■ Provided records
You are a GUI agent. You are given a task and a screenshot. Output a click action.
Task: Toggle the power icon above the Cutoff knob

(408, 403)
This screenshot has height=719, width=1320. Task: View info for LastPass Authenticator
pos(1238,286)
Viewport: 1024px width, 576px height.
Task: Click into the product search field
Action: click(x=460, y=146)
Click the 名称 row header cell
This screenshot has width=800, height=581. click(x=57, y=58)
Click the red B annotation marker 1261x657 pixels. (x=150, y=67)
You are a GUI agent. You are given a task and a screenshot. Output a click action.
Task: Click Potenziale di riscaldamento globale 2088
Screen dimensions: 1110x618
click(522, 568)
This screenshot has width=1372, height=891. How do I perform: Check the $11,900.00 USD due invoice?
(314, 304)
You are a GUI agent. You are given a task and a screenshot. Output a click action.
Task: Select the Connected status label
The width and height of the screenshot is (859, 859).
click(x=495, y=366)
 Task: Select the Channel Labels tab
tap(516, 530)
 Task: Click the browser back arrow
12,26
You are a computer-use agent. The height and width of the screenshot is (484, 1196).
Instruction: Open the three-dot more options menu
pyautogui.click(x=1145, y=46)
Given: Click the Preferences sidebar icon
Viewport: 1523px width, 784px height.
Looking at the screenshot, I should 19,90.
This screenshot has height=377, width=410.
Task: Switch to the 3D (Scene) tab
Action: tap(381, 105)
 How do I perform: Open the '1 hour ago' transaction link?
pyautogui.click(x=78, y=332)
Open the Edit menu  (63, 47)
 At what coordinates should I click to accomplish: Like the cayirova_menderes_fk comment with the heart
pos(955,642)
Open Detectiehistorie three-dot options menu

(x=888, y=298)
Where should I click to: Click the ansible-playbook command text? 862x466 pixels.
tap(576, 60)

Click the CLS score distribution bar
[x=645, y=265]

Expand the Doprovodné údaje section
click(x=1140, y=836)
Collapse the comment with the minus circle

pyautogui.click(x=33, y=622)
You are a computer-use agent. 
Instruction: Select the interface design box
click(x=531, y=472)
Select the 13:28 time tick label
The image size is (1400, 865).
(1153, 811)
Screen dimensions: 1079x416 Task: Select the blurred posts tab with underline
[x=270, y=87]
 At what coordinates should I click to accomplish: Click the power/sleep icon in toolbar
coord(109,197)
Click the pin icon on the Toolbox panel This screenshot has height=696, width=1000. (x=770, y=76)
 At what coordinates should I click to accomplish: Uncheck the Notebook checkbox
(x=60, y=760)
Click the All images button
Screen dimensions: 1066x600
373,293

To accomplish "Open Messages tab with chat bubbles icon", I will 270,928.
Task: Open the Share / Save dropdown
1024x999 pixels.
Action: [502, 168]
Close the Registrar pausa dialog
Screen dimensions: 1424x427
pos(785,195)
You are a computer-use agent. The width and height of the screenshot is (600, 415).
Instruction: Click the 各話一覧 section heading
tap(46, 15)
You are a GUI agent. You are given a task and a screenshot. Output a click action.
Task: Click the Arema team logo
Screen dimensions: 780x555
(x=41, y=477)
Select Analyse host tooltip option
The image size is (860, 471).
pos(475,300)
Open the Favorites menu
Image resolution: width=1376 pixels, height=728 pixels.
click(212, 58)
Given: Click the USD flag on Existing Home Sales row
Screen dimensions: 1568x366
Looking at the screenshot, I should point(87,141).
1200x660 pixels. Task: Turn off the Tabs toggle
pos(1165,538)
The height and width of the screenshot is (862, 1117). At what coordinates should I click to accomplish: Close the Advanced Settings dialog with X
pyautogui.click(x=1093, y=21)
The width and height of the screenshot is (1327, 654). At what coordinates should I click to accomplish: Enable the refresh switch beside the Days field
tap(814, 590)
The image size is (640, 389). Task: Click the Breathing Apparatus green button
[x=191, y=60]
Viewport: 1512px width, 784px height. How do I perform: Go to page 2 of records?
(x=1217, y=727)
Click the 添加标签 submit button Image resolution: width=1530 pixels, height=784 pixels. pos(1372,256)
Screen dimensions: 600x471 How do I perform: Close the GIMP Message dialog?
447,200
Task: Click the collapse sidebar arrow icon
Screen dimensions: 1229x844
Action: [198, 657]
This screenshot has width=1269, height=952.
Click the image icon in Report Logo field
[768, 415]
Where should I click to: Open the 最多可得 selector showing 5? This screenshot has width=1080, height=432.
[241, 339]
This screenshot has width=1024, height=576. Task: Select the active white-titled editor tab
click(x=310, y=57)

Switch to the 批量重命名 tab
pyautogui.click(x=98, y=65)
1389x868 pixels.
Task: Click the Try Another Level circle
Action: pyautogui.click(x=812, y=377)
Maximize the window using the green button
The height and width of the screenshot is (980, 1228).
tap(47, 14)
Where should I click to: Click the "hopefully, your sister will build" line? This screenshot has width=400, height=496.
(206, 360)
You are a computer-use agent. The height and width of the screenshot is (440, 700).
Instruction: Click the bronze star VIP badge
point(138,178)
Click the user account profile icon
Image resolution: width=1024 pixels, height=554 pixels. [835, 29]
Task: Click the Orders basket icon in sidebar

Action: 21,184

■ What you should do
What is the number of lines in the entries above that hold the string "computer"? Please state that number alone.

■ Result below
4